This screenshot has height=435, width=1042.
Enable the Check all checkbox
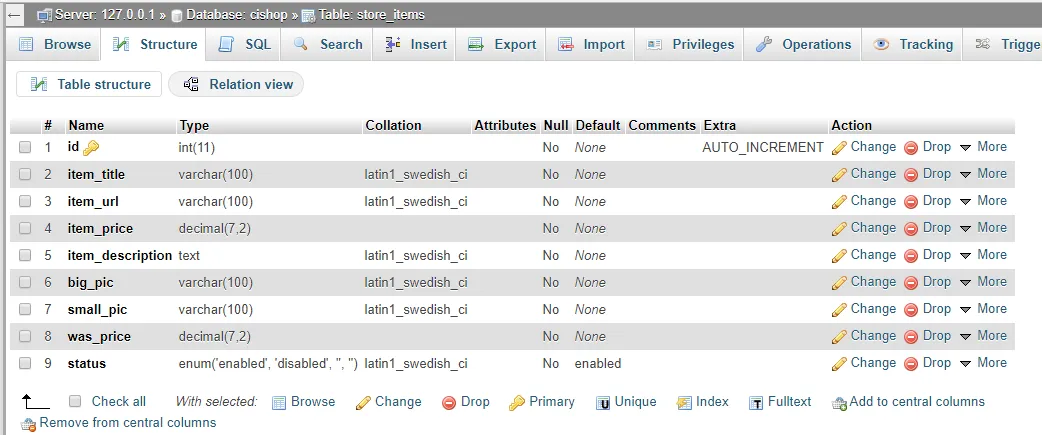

==

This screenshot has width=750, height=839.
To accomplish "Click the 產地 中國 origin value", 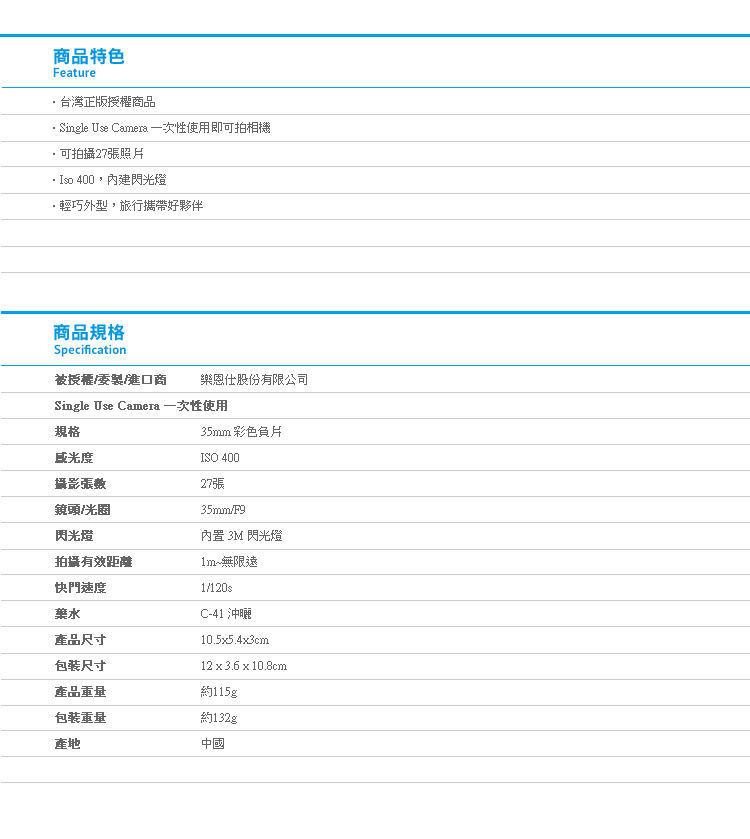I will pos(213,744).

---

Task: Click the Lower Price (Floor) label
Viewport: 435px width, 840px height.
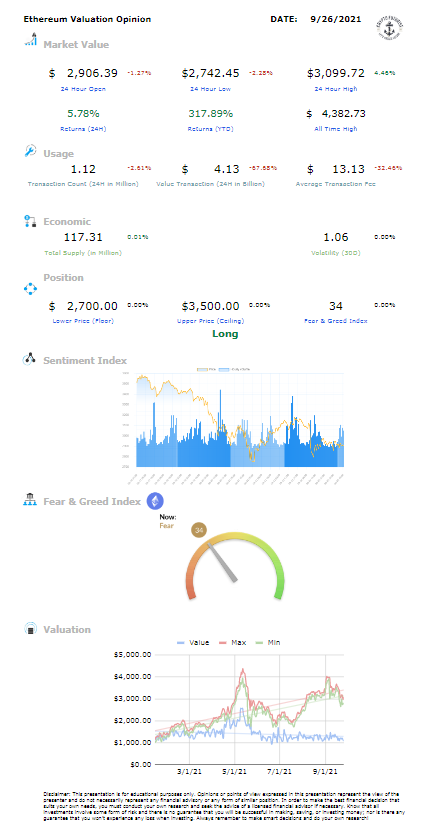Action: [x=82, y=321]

# Problem to work on:
Across the whole listing, tally the lines that include the string "This". Reply with the number only.

# Task response:
2